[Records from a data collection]
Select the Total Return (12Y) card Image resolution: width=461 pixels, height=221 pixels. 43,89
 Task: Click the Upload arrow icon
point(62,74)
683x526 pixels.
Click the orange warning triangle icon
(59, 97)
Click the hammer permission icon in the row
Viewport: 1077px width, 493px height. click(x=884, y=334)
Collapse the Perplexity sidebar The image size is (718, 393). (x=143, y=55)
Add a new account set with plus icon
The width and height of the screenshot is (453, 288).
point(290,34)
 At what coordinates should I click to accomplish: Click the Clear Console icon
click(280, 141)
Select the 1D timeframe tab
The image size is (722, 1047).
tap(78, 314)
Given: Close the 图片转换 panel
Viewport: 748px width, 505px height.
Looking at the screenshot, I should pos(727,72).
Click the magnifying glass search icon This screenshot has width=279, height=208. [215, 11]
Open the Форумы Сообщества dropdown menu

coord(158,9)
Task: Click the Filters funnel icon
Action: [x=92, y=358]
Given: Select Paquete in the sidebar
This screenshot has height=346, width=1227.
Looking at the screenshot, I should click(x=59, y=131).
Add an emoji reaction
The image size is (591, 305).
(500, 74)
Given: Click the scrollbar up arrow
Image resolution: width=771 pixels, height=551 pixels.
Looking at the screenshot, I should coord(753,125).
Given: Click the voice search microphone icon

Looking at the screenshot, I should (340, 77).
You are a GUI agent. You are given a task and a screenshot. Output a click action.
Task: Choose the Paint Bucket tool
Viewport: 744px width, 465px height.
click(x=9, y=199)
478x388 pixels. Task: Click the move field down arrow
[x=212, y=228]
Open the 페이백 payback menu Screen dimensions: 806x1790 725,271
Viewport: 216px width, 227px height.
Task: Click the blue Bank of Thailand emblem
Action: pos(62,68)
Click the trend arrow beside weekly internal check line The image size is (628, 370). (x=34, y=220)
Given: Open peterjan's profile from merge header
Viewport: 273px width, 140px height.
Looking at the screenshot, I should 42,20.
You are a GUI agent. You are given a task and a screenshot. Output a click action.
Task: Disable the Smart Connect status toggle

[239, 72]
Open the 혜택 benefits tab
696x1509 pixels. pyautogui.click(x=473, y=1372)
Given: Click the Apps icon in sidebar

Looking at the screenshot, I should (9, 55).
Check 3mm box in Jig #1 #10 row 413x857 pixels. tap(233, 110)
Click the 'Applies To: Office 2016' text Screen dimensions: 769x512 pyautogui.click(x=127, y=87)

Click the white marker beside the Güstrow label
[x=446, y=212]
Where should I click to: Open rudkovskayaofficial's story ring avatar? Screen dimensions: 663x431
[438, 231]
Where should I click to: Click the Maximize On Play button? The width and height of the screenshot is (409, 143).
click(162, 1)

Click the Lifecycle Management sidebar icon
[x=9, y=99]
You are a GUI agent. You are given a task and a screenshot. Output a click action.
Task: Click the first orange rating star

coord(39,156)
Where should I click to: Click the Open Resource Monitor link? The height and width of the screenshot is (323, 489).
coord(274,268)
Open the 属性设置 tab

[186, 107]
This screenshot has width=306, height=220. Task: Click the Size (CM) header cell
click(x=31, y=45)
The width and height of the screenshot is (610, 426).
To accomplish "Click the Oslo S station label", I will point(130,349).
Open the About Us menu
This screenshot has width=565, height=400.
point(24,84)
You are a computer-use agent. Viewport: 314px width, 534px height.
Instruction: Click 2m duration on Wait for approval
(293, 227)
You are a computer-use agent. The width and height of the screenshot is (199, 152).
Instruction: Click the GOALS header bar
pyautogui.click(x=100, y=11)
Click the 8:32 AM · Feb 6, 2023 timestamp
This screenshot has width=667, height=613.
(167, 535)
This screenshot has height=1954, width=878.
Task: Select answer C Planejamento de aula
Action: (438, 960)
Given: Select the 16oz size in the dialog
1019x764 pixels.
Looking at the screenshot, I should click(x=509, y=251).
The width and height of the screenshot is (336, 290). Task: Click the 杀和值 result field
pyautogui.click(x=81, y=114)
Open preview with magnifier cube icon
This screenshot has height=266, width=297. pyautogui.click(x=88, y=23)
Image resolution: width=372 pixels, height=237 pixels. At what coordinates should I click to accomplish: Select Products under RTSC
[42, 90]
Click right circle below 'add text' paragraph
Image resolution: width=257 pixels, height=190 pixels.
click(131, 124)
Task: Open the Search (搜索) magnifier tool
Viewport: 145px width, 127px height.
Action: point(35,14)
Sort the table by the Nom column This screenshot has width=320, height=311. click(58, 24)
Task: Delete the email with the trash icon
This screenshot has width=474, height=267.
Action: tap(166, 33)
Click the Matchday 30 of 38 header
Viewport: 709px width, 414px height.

* [About this exercise]: Copy out all the records exactly.

* [Task response]:
Select the Total Return (12Y) card Image resolution: width=461 pixels, height=221 pixels. 43,89
 Task: Click the Upload arrow icon
point(62,74)
683x526 pixels.
Click the orange warning triangle icon
(59, 97)
Click the hammer permission icon in the row
Viewport: 1077px width, 493px height. click(x=884, y=334)
Collapse the Perplexity sidebar The image size is (718, 393). (x=143, y=55)
Add a new account set with plus icon
The width and height of the screenshot is (453, 288).
point(290,34)
 At what coordinates should I click to accomplish: Click the Clear Console icon
click(280, 141)
Select the 1D timeframe tab
The image size is (722, 1047).
tap(78, 314)
Given: Close the 图片转换 panel
Viewport: 748px width, 505px height.
Looking at the screenshot, I should pos(727,72).
Click the magnifying glass search icon This screenshot has width=279, height=208. [215, 11]
Open the Форумы Сообщества dropdown menu

coord(158,9)
Task: Click the Filters funnel icon
Action: [x=92, y=358]
Given: Select Paquete in the sidebar
This screenshot has height=346, width=1227.
Looking at the screenshot, I should click(x=59, y=131).
Add an emoji reaction
The image size is (591, 305).
(500, 74)
Given: Click the scrollbar up arrow
Image resolution: width=771 pixels, height=551 pixels.
Looking at the screenshot, I should coord(753,125).
Given: Click the voice search microphone icon

Looking at the screenshot, I should (340, 77).
You are a GUI agent. You are given a task and a screenshot. Output a click action.
Task: Choose the Paint Bucket tool
Viewport: 744px width, 465px height.
click(x=9, y=199)
478x388 pixels. Task: Click the move field down arrow
[x=212, y=228]
Open the 페이백 payback menu Screen dimensions: 806x1790 725,271
Viewport: 216px width, 227px height.
Task: Click the blue Bank of Thailand emblem
Action: pos(62,68)
Click the trend arrow beside weekly internal check line The image size is (628, 370). (x=34, y=220)
Given: Open peterjan's profile from merge header
Viewport: 273px width, 140px height.
Looking at the screenshot, I should 42,20.
You are a GUI agent. You are given a task and a screenshot. Output a click action.
Task: Disable the Smart Connect status toggle

[239, 72]
Open the 혜택 benefits tab
696x1509 pixels. pyautogui.click(x=473, y=1372)
Given: Click the Apps icon in sidebar

Looking at the screenshot, I should (9, 55).
Check 3mm box in Jig #1 #10 row 413x857 pixels. tap(233, 110)
Click the 'Applies To: Office 2016' text Screen dimensions: 769x512 pyautogui.click(x=127, y=87)

Click the white marker beside the Güstrow label
[x=446, y=212]
Where should I click to: Open rudkovskayaofficial's story ring avatar? Screen dimensions: 663x431
[438, 231]
Where should I click to: Click the Maximize On Play button? The width and height of the screenshot is (409, 143).
click(162, 1)

Click the Lifecycle Management sidebar icon
[x=9, y=99]
You are a GUI agent. You are given a task and a screenshot. Output a click action.
Task: Click the first orange rating star

coord(39,156)
Where should I click to: Click the Open Resource Monitor link? The height and width of the screenshot is (323, 489).
coord(274,268)
Open the 属性设置 tab

[186, 107]
This screenshot has width=306, height=220. Task: Click the Size (CM) header cell
click(x=31, y=45)
The width and height of the screenshot is (610, 426).
To accomplish "Click the Oslo S station label", I will point(130,349).
Open the About Us menu
This screenshot has width=565, height=400.
point(24,84)
You are a computer-use agent. Viewport: 314px width, 534px height.
Instruction: Click 2m duration on Wait for approval
(293, 227)
You are a computer-use agent. The width and height of the screenshot is (199, 152).
Instruction: Click the GOALS header bar
pyautogui.click(x=100, y=11)
Click the 8:32 AM · Feb 6, 2023 timestamp
This screenshot has width=667, height=613.
(167, 535)
This screenshot has height=1954, width=878.
Task: Select answer C Planejamento de aula
Action: (438, 960)
Given: Select the 16oz size in the dialog
1019x764 pixels.
Looking at the screenshot, I should click(x=509, y=251).
The width and height of the screenshot is (336, 290). Task: Click the 杀和值 result field
pyautogui.click(x=81, y=114)
Open preview with magnifier cube icon
This screenshot has height=266, width=297. pyautogui.click(x=88, y=23)
Image resolution: width=372 pixels, height=237 pixels. At what coordinates should I click to accomplish: Select Products under RTSC
[42, 90]
Click right circle below 'add text' paragraph
Image resolution: width=257 pixels, height=190 pixels.
click(131, 124)
Task: Open the Search (搜索) magnifier tool
Viewport: 145px width, 127px height.
Action: point(35,14)
Sort the table by the Nom column This screenshot has width=320, height=311. click(58, 24)
Task: Delete the email with the trash icon
This screenshot has width=474, height=267.
Action: tap(166, 33)
Click the Matchday 30 of 38 header
Viewport: 709px width, 414px height.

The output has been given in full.